Complete telomere-to-telomere diploid genome assemblies have long posed significant challenges due to the intricate architecture of genomes. In diploid organisms, separating the two parental haplotypes becomes particularly difficult, especially amid highly repetitive sequences, centromeres, and telomeres. Traditional assembly techniques often leave gaps in these regions, undermining the ability to fully understand genomic structure and function. The complexity is further amplified by the need to accurately assemble stretches with limited sequence diversity, making a comprehensive, gap-free assembly a demanding goal in genomics.
To address these challenges, the iterative Cornetto sequencing and assembly protocol has been developed, leveraging a hybrid approach that combines PacBio HiFi sequencing with Oxford Nanopore Technologies (ONT) nanopore sequencing. This method capitalizes on the strengths of both technologies: the high base accuracy of PacBio HiFi reads and ONT’s extensive read lengths and adaptive sampling. The iterative nature of the protocol allows for refined assembly, ensuring that initially challenging regions are revisited and correctly sequenced. Notably, this approach is not limited to human genomes, and it can also be applied to other non-human vertebrate genomes enabling broad advancements in comparative genomics and evolutionary biology.

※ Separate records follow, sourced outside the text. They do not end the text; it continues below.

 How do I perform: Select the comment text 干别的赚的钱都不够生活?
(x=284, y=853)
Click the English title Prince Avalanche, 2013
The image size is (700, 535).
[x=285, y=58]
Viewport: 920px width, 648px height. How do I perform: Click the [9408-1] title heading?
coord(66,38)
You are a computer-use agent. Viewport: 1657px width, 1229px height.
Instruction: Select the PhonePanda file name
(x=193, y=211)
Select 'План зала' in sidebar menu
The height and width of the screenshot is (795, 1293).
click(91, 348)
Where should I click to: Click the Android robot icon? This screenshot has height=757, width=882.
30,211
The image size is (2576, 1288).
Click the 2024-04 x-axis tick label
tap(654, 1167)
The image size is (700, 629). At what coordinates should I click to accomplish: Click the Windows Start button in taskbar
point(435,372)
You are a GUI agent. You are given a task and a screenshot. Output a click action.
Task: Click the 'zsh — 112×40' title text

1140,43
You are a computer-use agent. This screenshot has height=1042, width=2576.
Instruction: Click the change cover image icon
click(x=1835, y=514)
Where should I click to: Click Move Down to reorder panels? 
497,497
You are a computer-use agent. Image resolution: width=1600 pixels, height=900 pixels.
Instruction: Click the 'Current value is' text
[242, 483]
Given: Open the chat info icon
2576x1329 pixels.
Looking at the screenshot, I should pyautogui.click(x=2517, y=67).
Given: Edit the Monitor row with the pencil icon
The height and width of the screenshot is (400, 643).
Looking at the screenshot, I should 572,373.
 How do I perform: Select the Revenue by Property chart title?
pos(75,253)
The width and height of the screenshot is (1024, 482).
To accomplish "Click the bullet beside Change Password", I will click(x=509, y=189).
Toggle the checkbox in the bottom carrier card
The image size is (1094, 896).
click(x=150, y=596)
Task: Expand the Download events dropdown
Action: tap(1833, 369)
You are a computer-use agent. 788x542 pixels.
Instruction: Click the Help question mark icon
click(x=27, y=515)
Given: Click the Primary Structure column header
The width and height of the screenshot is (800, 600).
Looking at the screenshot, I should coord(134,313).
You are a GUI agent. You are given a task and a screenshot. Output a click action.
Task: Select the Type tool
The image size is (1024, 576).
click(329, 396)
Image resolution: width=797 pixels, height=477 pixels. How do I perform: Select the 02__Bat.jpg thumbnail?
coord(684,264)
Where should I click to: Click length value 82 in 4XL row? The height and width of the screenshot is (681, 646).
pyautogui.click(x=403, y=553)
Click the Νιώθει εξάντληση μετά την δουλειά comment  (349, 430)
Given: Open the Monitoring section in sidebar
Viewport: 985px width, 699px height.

A critical component of Cornetto method is the use of the Hologic Diagenode Megaruptor 3 to produce long DNA fragments necessary for both long-read sequencing platforms. For PacBio sequencing, the Megaruptor 3 was set to generate fragments from 15 to 24 kb range, whereas for ONT sequencing, it yielded even longer fragments between 43–66 kb. These high-quality, long DNA fragments are essential for spanning complex genomic regions and ensuring the continuity and accuracy of the final assembly. By integrating the Megaruptor 3 into the protocol, researchers are able to achieve more complete diploid genome assemblies, paving the way for new insights into genome structure and function.